This is good news:
Consumers boosted their spending in October at the fastest pace in seven months, while their incomes rose by the largest amount in nine months — both good signs for future economic growth.
Consumer spending rose a sharp 0.6 percent last month, the Commerce Department reported Thursday. It was the biggest increase since a similar gain in March and was three times faster than the 0.2 percent September performance. Incomes, which provide the fuel for spending, were up 0.5 percent in October, a significant pickup from a 0.2 percent September gain.
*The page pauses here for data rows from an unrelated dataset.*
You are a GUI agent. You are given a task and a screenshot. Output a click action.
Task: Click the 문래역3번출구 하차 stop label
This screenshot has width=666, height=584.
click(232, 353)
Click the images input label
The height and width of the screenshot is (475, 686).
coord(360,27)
The U.S. economy expanded at a solid 3.5 percent annual rate in the July-September quarter…The third quarter figure follows a robust expansion of 4.2 percent in the April-June quarter. Six months of healthy growth have put the U.S. economy on track to expand in 2018 at its fastest pace in 13 years.
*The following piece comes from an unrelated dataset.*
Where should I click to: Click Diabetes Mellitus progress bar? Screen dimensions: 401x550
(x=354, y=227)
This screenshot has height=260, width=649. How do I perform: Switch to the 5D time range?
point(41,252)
Economists predict an eventual slowdown, yes, but so far things look pretty good. That bodes well for state revenues, as reflected in the recent revenue forecast.
As we wrote recently, the strength of the economy and tax collections has some saying it’s time for a tax cut. Others suggest that lawmakers would be better off holding on to reserves, hedging against the downturn. And, still others contend that more taxes may be necessary.
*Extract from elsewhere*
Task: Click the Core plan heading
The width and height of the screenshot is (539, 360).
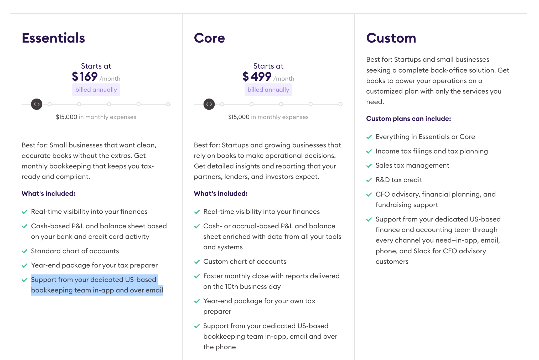Action: [x=209, y=38]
Seattle Times reporter Joseph O’Sullivan writes that House Speaker Frank Chopp is in the new taxes camp.
[Chopp] sketched out his priorities for the legislative session, which include focusing on Washington’s troubled mental-health system, improving student financial aid and working on an array of housing issues. He said lawmakers must come up with new revenue to fund existing services and needed new programs in Washington’s 2019-21 state operating budget.
Some old themes will be sounded again.
New revenue could include a capital-gains tax, which House Democrats and Gov. Jay Inslee have proposed in recent years.
“That’s going to be considered,” said Chopp. “There’s been a caucus proposal for many years, and you should expect some movement on that.”
He also acknowledged the possibility of using a capital-gains tax to lower state property taxes, which House Democrats proposed in 2018.
The Senate Republican leader rejects the notion.
Senate Minority Leader Mark Schoesler, R-Ritzville, panned the idea of a capital-gains tax. Republicans say it’s a tax on income and thus unconstitutional in the state.
He also said capital-gains tax revenue isn’t dependable enough to fund any real tax relief. To make Washington’s tax system less regressive, Schoesler said, “Why not a small reduction in the sales tax?”
But state budget officials and the governor’s office have said $50 billion will not be enough to fund the natural growth of existing government programs, pay for needed improvements in the mental-health system, fund collective-bargaining agreements for state workers and make other necessary changes and additions.
Inslee spokeswoman Tara Lee wouldn’t say whether the governor’s budget plan — scheduled for release in December — would include a capital-gains tax proposal.
But, “New revenue is going to be needed,” she said. “I think the governor is looking at all options.”
And that sets the stage for the budget debate in 2019.